I sometime get amazed by the behavior of some production or quality managers when a quality issue rise on production in China. Quite often, they will try to supply with a solution on the current batch by patching the problem with a short term correction without fully understanding why and how this quality issue happened. Yet, correction doesn’t provide a long lasting solution. Normally they should investigate the root cause in order to provide a corrective action plan so that the considered quality issue never happen again in the future. This provide a proactive solution and not just a reactive one.

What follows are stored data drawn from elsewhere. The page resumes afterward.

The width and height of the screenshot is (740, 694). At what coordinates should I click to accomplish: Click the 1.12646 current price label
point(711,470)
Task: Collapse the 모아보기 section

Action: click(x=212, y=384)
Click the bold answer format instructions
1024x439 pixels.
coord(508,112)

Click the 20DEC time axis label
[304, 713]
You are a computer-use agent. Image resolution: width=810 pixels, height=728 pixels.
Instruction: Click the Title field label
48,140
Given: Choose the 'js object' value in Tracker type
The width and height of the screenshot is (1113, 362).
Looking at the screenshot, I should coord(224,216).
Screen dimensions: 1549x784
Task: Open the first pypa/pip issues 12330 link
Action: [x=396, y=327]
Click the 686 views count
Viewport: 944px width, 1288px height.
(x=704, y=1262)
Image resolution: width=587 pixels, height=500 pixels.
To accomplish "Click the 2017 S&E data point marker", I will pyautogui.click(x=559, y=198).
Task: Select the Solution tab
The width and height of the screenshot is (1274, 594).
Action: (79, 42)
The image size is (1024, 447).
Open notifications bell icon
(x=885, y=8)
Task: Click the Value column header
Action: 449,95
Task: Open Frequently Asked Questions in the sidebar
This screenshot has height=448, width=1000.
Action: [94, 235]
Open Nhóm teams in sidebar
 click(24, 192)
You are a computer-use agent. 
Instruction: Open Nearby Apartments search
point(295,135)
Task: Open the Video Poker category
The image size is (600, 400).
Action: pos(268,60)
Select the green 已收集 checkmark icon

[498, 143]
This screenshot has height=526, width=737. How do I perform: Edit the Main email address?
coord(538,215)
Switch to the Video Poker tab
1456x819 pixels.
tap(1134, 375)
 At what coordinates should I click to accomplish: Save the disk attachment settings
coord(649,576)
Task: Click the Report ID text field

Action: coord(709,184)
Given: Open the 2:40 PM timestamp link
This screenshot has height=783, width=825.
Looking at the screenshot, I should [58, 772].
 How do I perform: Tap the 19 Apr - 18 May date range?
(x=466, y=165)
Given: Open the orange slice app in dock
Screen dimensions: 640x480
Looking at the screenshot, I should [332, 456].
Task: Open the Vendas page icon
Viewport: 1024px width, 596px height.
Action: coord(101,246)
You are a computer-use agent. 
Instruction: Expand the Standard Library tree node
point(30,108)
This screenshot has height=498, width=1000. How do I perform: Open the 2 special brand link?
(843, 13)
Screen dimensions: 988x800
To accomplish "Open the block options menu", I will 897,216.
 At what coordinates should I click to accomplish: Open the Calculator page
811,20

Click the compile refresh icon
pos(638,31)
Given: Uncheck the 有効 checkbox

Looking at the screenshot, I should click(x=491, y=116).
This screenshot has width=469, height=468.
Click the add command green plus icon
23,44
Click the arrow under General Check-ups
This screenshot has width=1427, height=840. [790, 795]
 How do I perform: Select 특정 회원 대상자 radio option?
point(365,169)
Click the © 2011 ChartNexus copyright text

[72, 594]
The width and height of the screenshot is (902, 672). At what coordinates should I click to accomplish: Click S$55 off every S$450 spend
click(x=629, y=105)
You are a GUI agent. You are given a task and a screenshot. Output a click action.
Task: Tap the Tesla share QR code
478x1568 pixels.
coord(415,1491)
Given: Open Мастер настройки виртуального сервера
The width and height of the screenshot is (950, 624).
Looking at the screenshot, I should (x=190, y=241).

A typical example: if an electrical appliance product break out and doesn’t work anymore due to fuse melting after a surge of current, then the factory will just replace the fuse but will rarely investigate why a surge of current happened in the system to prevent it to happen again.
Why chinese manufacturers don’t always perform root cause analysis
Well, you have to understand that root cause analysis is time consumming and require technical or engineering skills. For example, in the case of an electrical appliance it means that the engineer in charge of design of the product should normally review the design and defective unit to analyze the reason why the product broke out.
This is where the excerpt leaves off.